▸ **STATED PROBLEM**
Update the entries from the line containing "county in Alabama?" through the end of the entries, replacing "northernmost" with "southernmost" and changing nothing else. Leave the pictures out of your answer.

▸ **INPUT ROWS**
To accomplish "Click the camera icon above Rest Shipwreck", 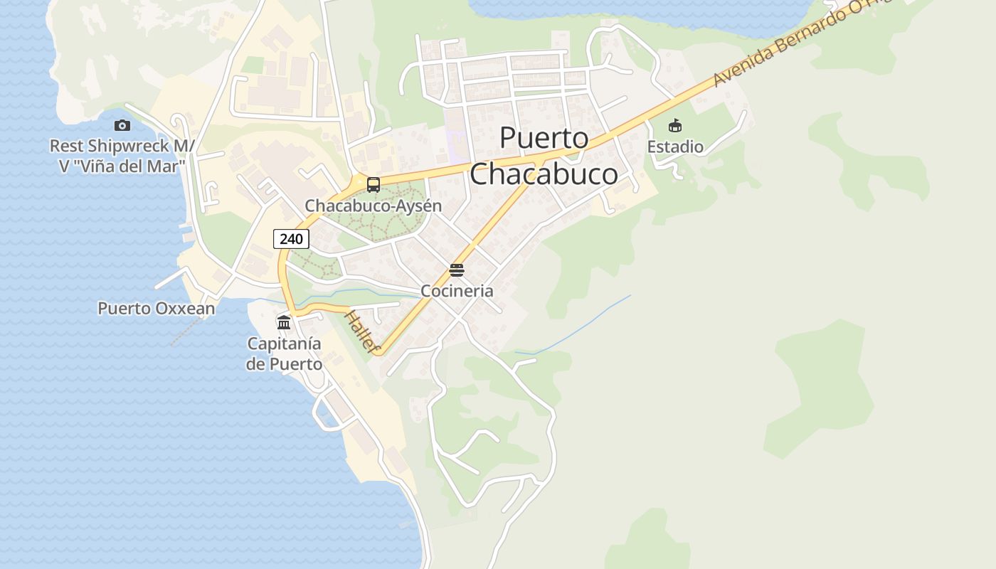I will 122,126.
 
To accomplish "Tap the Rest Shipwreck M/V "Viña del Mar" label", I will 122,156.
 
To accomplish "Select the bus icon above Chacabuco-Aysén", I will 374,185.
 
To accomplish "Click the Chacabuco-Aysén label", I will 374,206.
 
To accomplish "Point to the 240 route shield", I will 291,239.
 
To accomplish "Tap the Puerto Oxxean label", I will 156,309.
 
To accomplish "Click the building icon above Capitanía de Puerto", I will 284,323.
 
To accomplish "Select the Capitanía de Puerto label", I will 284,353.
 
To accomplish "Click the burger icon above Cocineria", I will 457,270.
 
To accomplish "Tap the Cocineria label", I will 457,291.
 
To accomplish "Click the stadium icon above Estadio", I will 675,126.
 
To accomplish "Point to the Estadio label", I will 675,147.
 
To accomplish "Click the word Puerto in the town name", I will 544,138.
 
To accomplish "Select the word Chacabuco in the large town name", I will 544,174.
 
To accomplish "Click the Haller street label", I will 361,331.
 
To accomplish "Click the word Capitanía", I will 284,344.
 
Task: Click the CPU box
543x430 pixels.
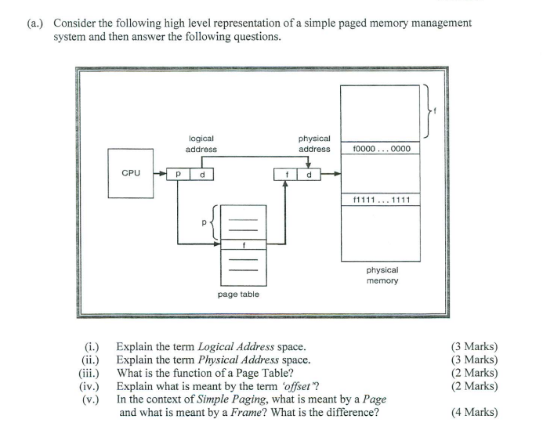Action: click(130, 172)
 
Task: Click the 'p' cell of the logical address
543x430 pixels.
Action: click(179, 174)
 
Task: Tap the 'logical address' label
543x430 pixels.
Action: click(201, 143)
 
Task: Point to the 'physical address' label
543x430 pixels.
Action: click(314, 143)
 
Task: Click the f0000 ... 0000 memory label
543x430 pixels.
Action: click(381, 148)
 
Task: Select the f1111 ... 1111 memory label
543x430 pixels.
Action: click(381, 201)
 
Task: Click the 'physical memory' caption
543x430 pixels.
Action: click(382, 275)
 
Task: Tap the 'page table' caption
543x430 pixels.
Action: click(238, 294)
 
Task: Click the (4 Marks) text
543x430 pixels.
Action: click(474, 413)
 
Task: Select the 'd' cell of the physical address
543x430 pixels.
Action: click(309, 174)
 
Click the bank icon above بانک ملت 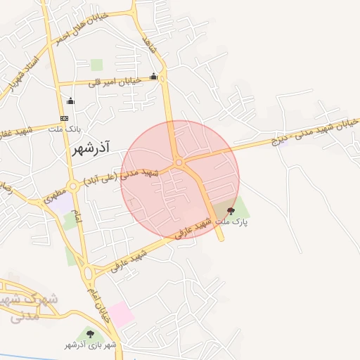click(x=65, y=118)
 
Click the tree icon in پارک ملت click(x=231, y=210)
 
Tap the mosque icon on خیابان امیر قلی click(x=154, y=77)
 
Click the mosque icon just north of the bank click(x=70, y=101)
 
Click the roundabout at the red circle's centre click(x=179, y=162)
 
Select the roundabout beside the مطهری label click(x=73, y=187)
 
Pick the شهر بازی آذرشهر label click(x=90, y=345)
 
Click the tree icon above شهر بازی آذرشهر click(x=90, y=333)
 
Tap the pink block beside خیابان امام click(x=120, y=314)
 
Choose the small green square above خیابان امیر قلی click(x=97, y=65)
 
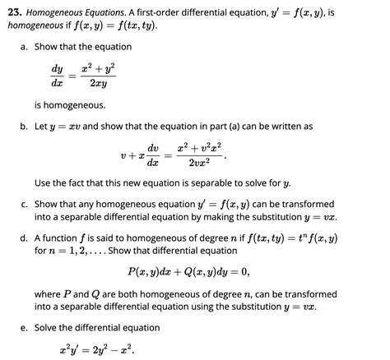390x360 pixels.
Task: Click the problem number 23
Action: click(x=12, y=12)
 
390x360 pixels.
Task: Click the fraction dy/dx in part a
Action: click(x=57, y=77)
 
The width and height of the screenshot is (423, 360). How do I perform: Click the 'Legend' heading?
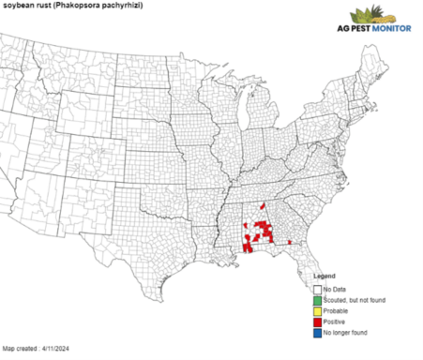[323, 277]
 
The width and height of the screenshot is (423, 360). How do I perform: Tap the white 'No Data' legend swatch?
[317, 289]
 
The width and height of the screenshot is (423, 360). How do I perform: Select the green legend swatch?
[317, 300]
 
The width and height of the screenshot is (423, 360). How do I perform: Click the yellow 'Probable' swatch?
[317, 310]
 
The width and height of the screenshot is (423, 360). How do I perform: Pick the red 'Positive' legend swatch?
[317, 322]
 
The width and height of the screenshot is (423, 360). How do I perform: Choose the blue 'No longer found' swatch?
[317, 333]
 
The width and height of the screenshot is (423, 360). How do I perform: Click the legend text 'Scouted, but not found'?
[354, 300]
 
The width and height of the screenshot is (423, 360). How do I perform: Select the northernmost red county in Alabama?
[262, 222]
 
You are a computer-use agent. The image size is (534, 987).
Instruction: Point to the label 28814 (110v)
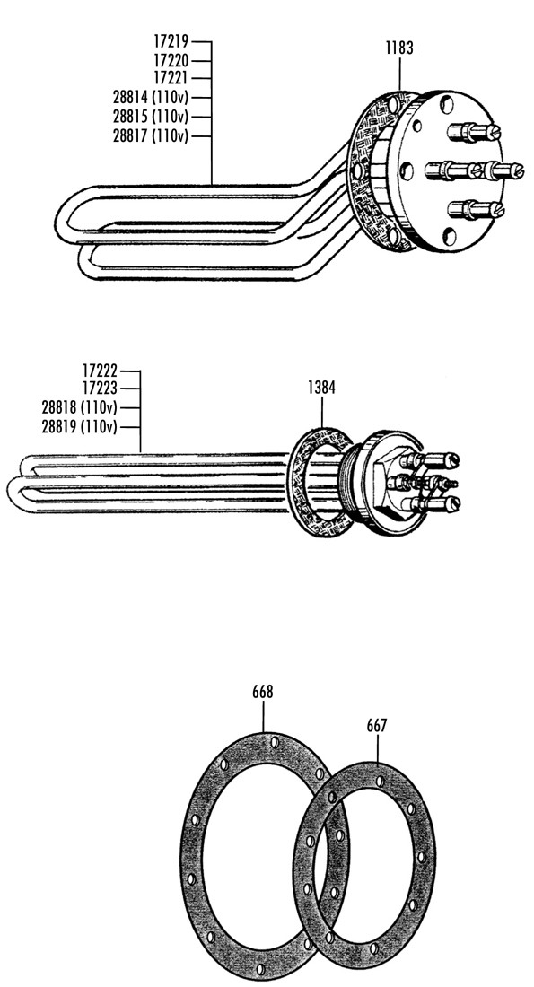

▸ **SOLUTION TO THIS PROBLEM**
The width and height of the screenshot is (423, 360). How do I perform: Select the southernmost red county in Alabama?
[262, 222]
 
You are a computer-use agent. The image size is (534, 987).
Instruction: Point to the label 28814 (110v)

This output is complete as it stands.